[Dataset excerpts — start]

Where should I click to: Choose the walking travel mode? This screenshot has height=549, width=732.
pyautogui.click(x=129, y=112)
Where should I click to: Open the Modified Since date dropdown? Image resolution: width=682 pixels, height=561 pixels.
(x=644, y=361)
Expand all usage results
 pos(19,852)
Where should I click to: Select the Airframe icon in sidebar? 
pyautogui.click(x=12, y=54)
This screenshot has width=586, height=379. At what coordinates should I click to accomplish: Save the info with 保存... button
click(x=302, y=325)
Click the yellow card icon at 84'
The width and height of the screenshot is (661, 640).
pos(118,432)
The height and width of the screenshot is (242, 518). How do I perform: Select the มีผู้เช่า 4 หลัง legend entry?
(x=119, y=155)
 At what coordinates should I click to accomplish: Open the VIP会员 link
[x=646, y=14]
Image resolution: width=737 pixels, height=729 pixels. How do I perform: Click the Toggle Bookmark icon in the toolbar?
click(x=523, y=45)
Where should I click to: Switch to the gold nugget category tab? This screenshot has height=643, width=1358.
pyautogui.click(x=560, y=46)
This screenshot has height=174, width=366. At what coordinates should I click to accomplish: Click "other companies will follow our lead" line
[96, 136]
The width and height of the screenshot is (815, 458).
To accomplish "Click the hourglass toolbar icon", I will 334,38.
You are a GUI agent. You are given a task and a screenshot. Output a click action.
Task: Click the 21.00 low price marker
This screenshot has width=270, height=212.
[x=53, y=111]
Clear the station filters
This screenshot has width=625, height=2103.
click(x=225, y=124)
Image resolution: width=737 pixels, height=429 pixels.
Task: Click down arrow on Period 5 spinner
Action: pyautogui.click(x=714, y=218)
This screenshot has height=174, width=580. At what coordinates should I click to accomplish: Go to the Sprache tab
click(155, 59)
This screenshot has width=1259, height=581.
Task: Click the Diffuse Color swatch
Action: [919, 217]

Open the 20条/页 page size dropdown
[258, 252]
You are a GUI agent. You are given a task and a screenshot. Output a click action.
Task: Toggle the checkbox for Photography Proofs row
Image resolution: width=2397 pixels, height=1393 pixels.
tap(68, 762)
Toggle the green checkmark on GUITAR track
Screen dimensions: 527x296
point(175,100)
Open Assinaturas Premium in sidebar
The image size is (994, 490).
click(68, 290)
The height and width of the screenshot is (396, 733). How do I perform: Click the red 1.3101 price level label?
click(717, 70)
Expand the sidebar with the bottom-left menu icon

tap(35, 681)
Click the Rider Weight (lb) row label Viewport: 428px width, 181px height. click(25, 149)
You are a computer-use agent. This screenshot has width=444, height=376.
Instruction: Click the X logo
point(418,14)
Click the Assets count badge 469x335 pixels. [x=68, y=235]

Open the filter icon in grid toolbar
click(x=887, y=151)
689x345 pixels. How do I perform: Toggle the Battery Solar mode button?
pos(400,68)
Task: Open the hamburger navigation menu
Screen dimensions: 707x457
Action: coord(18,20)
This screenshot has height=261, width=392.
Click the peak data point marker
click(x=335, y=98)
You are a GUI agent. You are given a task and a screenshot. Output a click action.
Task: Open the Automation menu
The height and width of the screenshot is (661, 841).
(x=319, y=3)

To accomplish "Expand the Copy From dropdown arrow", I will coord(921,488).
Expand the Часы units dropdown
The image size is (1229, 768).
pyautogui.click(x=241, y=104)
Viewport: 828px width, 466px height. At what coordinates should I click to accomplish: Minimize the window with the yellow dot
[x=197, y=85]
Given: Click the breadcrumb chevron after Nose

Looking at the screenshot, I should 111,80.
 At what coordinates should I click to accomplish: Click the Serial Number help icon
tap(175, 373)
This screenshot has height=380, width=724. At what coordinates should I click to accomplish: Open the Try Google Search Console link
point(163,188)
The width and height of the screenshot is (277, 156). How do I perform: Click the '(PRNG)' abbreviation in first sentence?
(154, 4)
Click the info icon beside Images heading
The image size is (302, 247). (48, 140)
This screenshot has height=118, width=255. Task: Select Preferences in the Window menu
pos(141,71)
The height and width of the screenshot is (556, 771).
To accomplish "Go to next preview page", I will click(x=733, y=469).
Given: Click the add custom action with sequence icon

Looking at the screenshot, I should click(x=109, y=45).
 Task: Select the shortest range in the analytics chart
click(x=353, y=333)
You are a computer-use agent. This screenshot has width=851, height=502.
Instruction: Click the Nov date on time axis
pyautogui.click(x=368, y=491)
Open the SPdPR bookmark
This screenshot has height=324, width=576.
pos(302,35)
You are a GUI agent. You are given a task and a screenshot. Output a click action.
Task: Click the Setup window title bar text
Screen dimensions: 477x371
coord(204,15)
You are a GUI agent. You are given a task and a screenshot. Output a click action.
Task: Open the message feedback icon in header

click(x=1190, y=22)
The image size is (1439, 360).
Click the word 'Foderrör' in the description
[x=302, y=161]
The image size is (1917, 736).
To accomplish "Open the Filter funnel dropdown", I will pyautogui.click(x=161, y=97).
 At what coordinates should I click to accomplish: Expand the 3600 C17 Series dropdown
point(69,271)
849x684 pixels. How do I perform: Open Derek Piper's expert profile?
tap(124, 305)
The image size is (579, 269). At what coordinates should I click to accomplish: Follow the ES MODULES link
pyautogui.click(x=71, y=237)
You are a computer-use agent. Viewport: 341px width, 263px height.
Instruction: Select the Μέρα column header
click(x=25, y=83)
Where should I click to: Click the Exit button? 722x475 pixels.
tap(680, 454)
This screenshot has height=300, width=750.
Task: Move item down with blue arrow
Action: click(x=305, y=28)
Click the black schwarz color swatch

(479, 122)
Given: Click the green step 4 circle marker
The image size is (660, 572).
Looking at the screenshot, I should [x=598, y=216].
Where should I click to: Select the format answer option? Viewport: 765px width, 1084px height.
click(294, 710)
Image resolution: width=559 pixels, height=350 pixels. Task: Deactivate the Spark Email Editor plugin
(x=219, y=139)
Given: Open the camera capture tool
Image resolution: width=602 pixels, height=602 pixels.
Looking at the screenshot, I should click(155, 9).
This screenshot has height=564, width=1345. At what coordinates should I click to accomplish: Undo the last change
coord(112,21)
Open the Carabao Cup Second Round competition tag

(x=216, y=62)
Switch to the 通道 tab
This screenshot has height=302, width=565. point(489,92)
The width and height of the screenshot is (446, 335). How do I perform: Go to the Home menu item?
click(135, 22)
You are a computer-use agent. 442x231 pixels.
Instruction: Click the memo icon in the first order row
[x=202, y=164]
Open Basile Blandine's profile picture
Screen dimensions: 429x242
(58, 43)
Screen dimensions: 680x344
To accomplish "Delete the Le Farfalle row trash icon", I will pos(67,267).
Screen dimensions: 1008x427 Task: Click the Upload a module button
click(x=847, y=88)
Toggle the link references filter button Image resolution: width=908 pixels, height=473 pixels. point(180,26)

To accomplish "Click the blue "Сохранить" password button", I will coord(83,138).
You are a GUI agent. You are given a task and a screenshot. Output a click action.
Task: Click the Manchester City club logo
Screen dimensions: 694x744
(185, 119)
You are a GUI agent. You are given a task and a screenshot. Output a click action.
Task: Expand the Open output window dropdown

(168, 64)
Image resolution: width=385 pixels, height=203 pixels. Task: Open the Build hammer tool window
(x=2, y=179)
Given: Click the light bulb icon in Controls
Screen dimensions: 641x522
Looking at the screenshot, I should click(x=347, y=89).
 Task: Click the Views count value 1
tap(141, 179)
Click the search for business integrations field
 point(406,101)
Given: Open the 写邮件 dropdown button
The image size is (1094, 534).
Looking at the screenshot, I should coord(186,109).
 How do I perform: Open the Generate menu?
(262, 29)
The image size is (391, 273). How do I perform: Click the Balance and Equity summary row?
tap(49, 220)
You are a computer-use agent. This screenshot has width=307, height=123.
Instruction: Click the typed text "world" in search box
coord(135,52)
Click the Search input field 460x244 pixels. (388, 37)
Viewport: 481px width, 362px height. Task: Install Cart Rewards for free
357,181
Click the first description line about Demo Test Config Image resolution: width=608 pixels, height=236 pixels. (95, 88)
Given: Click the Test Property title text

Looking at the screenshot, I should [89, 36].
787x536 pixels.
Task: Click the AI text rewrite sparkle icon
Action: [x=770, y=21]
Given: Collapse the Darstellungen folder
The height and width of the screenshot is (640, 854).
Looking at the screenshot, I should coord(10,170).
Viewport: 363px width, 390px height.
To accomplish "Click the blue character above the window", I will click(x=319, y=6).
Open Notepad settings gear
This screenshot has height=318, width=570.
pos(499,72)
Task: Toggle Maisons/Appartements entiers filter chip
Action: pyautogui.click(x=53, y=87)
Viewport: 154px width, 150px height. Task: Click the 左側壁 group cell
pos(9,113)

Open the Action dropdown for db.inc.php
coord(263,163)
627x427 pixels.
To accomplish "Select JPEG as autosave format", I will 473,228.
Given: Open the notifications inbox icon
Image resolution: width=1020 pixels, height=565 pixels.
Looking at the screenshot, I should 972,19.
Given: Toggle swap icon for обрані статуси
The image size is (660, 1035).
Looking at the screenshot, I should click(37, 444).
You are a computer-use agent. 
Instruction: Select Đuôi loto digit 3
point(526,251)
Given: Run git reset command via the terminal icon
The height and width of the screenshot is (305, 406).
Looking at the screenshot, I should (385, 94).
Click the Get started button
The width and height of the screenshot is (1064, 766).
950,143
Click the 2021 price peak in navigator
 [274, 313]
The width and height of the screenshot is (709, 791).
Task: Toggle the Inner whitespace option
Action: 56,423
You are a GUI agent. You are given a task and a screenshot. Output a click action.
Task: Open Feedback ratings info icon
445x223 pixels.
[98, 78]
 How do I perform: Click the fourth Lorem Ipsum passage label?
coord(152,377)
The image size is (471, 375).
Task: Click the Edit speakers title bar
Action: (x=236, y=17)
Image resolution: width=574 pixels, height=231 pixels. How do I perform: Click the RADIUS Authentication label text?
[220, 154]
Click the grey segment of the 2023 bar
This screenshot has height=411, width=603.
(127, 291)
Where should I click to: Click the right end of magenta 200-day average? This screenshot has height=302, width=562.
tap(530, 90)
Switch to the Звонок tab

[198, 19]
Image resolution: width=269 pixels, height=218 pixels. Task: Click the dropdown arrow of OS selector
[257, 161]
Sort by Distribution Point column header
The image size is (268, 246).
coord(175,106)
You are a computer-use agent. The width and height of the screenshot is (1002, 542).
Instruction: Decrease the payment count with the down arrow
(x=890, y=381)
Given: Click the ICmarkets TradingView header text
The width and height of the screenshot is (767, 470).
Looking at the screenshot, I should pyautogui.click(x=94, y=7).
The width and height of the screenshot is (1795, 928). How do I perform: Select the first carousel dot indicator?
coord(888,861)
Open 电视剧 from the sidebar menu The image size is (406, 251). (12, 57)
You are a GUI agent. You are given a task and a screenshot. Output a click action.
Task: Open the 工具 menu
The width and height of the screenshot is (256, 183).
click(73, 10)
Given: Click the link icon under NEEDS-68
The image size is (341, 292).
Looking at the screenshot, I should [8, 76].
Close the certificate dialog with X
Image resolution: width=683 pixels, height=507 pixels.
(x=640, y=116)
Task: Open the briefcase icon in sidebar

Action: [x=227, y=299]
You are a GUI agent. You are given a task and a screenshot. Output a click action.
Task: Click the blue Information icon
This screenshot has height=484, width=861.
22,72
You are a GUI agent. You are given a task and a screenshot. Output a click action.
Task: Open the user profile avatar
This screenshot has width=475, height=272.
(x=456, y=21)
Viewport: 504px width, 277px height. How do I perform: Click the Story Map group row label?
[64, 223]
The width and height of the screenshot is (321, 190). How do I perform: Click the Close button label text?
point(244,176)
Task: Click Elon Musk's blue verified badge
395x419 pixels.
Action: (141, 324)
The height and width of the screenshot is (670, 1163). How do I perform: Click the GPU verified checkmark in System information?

[Dataset excerpts — finish]

* [What you have to do]: Copy whichever lines of the records above contain the word "computer".

* [Solution]:
You are a computer-use agent. This screenshot has width=444, height=376.
You are a computer-use agent. This screenshot has width=851, height=502.
You are a computer-use agent. Viewport: 341px width, 263px height.
You are a computer-use agent. 442x231 pixels.
You are a computer-use agent. This screenshot has width=307, height=123.
You are a computer-use agent. 
You are a computer-use agent. The width and height of the screenshot is (1002, 542).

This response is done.